[EXERCISE PROMPT]
Pick out each line of the records that includes the string "beside", and copy it.

(Saved data entries)

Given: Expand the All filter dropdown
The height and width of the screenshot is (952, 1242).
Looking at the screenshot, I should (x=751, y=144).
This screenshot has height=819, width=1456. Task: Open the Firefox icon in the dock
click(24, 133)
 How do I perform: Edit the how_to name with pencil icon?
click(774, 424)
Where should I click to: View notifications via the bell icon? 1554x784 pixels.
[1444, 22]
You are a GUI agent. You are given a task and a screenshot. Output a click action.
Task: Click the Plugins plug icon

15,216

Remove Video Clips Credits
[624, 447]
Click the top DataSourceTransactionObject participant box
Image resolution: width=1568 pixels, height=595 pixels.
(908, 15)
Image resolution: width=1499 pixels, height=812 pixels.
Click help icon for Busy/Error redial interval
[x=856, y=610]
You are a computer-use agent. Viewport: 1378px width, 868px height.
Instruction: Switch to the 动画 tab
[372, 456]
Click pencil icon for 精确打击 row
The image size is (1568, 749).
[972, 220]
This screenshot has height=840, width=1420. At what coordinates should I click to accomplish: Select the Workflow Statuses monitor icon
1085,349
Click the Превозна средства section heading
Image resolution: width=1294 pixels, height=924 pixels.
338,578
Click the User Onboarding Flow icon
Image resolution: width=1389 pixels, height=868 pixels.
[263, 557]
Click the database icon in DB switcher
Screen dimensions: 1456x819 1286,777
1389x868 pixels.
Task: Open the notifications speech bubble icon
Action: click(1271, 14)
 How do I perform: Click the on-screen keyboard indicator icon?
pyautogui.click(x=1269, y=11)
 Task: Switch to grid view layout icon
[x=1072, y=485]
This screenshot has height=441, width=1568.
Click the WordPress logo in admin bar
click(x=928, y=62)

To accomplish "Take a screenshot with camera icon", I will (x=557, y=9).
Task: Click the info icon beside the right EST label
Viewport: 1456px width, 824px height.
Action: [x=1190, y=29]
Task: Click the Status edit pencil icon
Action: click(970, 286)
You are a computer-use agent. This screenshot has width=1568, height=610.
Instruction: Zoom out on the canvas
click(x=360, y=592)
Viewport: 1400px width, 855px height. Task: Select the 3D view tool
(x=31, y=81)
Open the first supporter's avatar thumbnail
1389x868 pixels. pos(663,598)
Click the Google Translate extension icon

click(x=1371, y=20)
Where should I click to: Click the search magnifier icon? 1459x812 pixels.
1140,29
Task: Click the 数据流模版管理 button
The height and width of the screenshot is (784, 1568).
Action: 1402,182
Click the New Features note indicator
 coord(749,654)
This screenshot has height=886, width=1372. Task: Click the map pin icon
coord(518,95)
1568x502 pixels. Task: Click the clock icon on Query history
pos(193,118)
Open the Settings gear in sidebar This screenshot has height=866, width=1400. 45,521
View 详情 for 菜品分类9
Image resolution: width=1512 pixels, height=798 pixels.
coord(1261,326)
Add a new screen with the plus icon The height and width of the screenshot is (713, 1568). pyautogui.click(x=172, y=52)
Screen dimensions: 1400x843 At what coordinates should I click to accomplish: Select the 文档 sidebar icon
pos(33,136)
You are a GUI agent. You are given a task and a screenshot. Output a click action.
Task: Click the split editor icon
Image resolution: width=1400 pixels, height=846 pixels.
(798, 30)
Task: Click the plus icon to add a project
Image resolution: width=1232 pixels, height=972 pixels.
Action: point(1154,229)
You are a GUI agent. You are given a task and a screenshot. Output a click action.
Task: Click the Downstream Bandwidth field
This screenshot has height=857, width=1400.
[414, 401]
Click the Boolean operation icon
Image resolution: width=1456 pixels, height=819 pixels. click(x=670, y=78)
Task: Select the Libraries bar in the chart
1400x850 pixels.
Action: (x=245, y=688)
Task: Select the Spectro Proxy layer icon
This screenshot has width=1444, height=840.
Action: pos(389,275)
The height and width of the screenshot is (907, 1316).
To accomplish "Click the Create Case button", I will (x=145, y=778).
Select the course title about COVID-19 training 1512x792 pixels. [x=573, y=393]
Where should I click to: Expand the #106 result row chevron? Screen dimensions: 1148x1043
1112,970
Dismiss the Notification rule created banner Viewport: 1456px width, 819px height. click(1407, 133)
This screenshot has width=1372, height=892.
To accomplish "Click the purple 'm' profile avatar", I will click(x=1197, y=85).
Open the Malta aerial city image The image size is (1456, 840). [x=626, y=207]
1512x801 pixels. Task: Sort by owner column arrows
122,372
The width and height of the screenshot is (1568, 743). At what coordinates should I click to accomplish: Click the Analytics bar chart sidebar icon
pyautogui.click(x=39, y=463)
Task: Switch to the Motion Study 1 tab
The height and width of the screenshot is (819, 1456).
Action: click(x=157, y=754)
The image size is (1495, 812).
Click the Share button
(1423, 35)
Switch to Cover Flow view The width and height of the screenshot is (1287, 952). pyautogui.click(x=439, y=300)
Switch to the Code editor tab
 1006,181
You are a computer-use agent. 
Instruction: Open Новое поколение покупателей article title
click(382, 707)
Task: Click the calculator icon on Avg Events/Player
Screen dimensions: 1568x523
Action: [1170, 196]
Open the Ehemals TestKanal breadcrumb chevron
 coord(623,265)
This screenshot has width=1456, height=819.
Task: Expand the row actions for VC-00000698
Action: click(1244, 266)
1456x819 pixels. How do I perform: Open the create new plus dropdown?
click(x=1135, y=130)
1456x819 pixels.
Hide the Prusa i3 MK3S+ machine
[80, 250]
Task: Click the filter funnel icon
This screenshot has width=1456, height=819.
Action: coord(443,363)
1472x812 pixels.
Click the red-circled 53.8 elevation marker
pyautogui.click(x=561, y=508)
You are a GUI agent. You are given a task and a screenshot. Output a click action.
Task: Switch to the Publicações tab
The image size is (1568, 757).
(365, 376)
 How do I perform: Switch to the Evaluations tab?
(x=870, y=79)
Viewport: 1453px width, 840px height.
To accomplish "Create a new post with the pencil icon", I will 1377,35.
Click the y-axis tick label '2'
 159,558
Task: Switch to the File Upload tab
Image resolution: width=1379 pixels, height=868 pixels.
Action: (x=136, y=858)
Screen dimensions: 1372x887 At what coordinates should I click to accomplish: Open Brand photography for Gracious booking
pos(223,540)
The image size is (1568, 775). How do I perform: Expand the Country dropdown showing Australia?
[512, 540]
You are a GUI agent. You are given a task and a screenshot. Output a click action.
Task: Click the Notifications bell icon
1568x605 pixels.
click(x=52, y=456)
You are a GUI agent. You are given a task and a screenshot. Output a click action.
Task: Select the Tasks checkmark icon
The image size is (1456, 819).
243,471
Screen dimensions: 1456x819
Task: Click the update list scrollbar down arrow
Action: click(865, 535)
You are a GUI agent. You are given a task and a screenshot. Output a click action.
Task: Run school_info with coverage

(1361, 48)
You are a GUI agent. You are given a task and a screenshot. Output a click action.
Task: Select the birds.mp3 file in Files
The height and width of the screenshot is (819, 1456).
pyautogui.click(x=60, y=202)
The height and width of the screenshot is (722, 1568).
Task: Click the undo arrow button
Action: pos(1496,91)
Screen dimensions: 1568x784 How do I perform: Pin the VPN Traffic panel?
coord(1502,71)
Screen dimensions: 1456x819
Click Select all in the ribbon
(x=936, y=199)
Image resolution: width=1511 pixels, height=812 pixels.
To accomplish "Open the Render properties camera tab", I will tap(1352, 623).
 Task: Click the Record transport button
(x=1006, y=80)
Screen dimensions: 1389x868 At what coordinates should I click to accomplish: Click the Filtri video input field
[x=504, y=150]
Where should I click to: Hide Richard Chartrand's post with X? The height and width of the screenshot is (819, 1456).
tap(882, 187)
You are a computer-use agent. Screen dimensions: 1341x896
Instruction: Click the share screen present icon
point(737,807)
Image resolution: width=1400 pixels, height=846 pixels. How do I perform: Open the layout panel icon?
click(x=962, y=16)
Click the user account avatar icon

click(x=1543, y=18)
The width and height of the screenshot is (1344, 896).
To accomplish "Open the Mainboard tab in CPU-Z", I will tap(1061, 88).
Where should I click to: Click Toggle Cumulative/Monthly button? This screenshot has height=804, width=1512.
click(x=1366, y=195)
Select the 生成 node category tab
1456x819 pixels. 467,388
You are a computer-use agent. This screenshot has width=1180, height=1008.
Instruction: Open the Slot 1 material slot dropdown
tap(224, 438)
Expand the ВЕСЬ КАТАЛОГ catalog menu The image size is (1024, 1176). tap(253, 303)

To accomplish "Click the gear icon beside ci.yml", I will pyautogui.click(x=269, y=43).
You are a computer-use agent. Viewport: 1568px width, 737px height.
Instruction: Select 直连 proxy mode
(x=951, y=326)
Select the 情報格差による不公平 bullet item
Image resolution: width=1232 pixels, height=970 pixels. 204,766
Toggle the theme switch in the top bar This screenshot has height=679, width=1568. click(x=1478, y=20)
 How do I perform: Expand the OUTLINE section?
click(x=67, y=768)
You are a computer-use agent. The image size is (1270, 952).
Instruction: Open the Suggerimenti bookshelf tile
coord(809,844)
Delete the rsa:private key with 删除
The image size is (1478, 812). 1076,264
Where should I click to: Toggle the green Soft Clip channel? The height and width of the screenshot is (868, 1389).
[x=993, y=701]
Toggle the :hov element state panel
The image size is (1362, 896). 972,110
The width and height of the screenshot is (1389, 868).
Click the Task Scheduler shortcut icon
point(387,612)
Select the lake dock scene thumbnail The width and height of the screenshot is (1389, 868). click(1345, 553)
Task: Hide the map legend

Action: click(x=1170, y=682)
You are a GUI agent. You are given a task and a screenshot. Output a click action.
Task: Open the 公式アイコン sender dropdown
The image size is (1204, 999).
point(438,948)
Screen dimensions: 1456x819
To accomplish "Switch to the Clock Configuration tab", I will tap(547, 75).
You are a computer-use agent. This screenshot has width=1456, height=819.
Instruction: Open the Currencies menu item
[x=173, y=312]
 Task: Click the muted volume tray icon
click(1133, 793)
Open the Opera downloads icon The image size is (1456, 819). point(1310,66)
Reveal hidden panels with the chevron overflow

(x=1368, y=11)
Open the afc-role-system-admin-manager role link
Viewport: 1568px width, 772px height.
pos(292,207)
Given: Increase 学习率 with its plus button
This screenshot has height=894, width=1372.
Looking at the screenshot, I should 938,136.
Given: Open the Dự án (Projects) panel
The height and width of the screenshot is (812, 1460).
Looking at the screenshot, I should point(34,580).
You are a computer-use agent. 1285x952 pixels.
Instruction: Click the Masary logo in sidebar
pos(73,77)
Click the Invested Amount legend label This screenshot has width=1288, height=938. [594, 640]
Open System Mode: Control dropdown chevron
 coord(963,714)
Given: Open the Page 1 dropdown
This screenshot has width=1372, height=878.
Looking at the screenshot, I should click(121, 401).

[RESPONSE TO THIS TASK]
Task: Click the info icon beside the right EST label
To accomplish "Click the gear icon beside ci.yml", I will pyautogui.click(x=269, y=43).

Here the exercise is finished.